[[ Data extracts open ]]

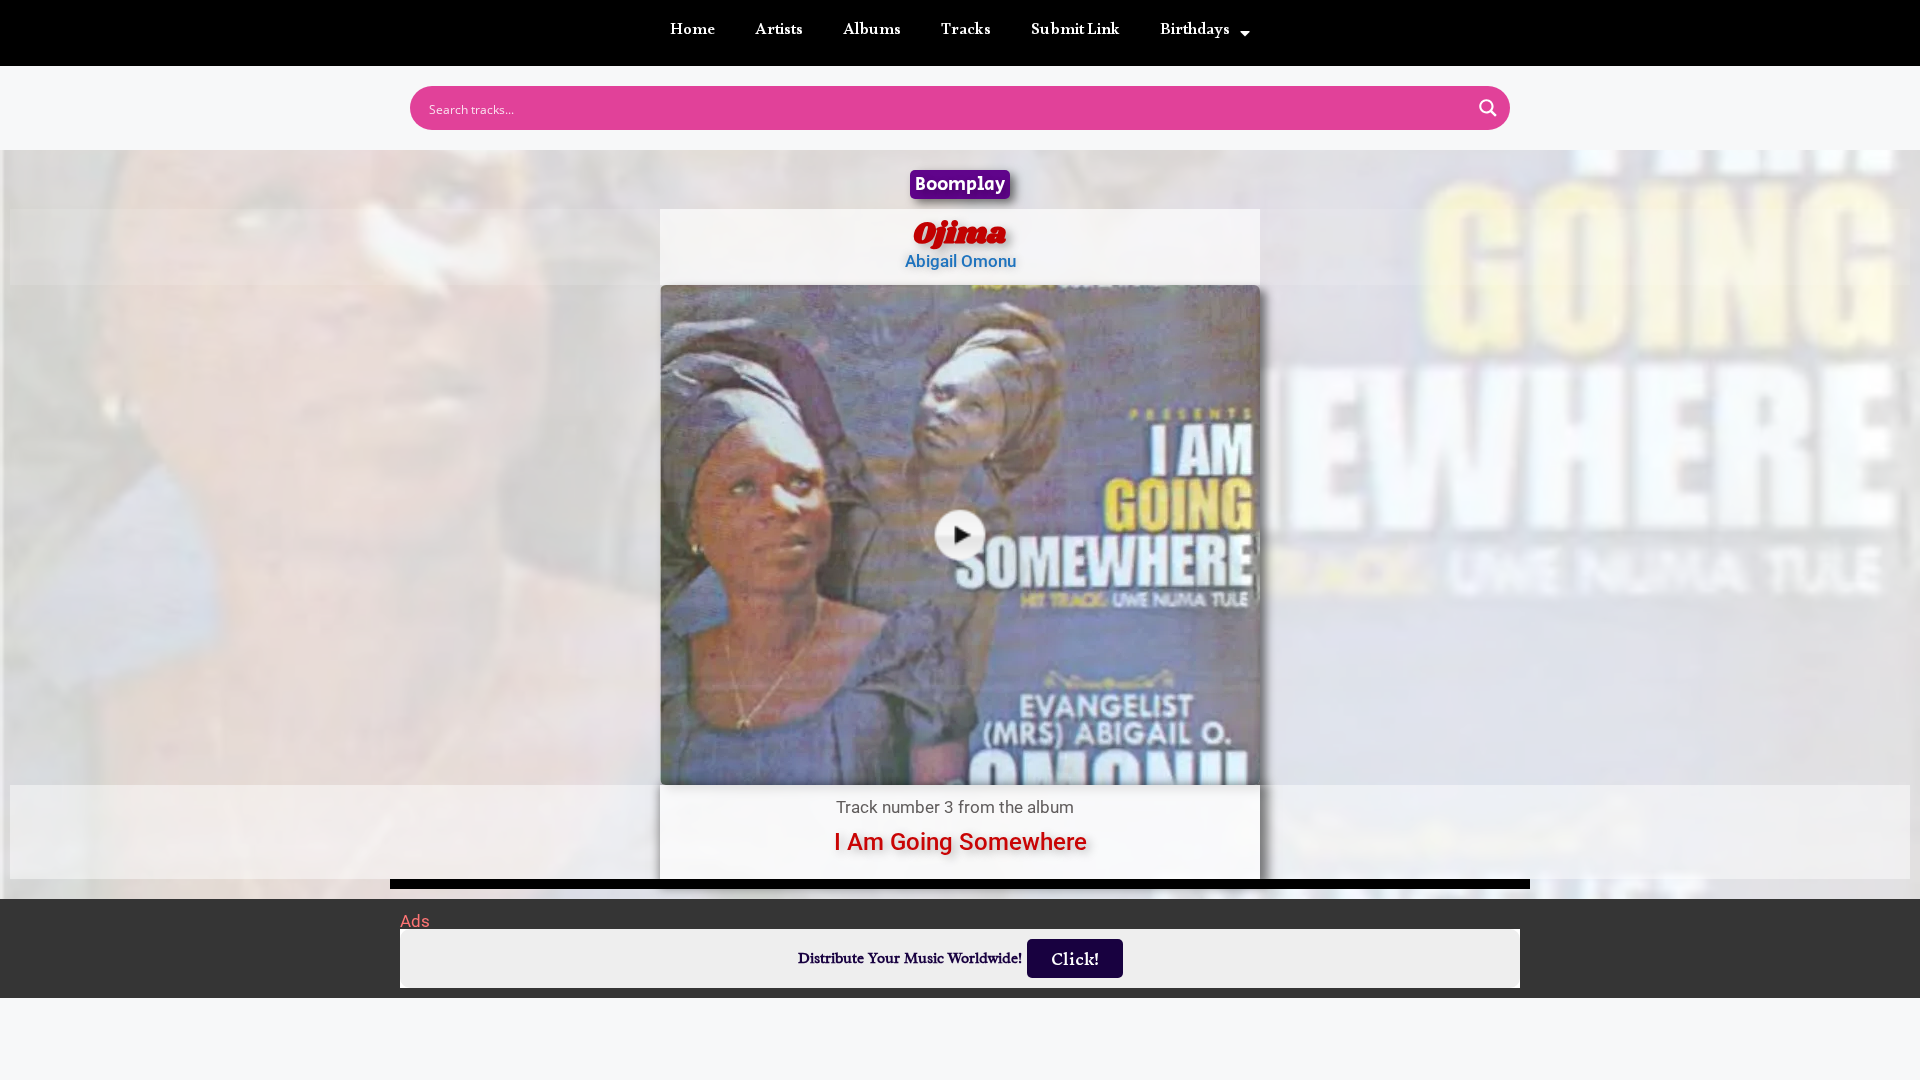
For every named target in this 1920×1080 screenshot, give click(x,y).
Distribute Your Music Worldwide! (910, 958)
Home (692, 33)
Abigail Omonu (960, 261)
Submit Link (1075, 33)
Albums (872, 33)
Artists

[[ Data extracts closed ]]

### Work to be completed:
The expected answer is a word-for-word copy of every line from the one that contains "Distribute Your Music Worldwide! (910, 958)" through the final line of the material.

### Answer to the exercise:
Distribute Your Music Worldwide! (910, 958)
Home (692, 33)
Abigail Omonu (960, 261)
Submit Link (1075, 33)
Albums (872, 33)
Artists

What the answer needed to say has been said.